Il finanziamento è pensato per offrire la massima serenità: il contratto ha una durata di 24 mesi.
Alla fine dei due anni la formula FordGo garantisce una flessibilità totale: il cliente può decidere in totale autonomia se: rifinanziare l'importo rimanente, continuando a pagare (e tenere) la vettura, o riscattare l'auto saldando la quota finale per diventarne proprietari a tutti gli effetti.
Questa formula è accessibile a patto che il richiedente (o un coobbligato nel contratto) sia un neopatentato, ovvero abbia conseguito la patente da meno di tre anni.
Oltre al vantaggio finanziario immediato, la Puma Gen-E permette un risparmio costante nel tempo. Se si confrontano i costi di gestione con un'auto termica equivalente, il bilancio pende decisamente a favore dell'elettrico.
Costi di percorrenza
Ricaricare la batteria da 43 kWh a casa una frazione rispetto a un pieno di benzina. Secondo le stime attuali percorrere 100 km con un'auto elettrica può costare meno della metà rispetto a una vettura a combustione.
Esenzione dal bollo
In Italia le auto elettriche godono dell'esenzione totale dal bollo per i primi cinque anni dalla prima immatricolazione, e poi c’è una riduzione del 75%. In alcune regioni, come Lombardia e Piemonte, questa esenzione è permanente. Si tratta di un risparmio netto che, nel caso di un’auto termica con la stessa potenza della Puma Gen-E, vale 350 euro all’anno.

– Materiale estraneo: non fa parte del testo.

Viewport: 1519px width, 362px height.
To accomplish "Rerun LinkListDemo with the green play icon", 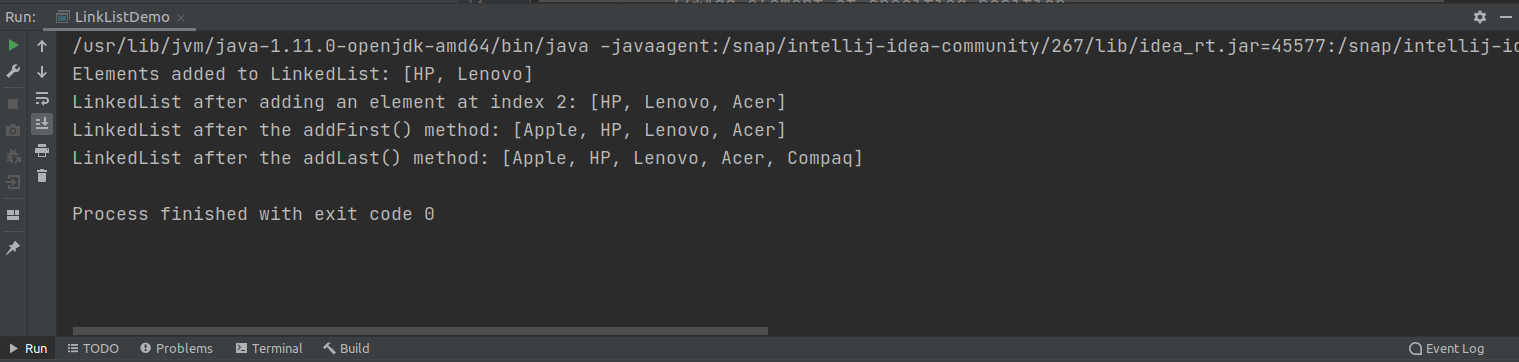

Manutenzione: tagliandi ridotti al minimo
Un motore elettrico ha pochissime parti mobili. Non c'è l'olio motore da cambiare, non ci sono filtri del carburante, candele o cinghie di distribuzione. I tagliandi sono ridotti al minimo e anche l'usura dei freni è drasticamente inferiore grazie alla frenata rigenerativa.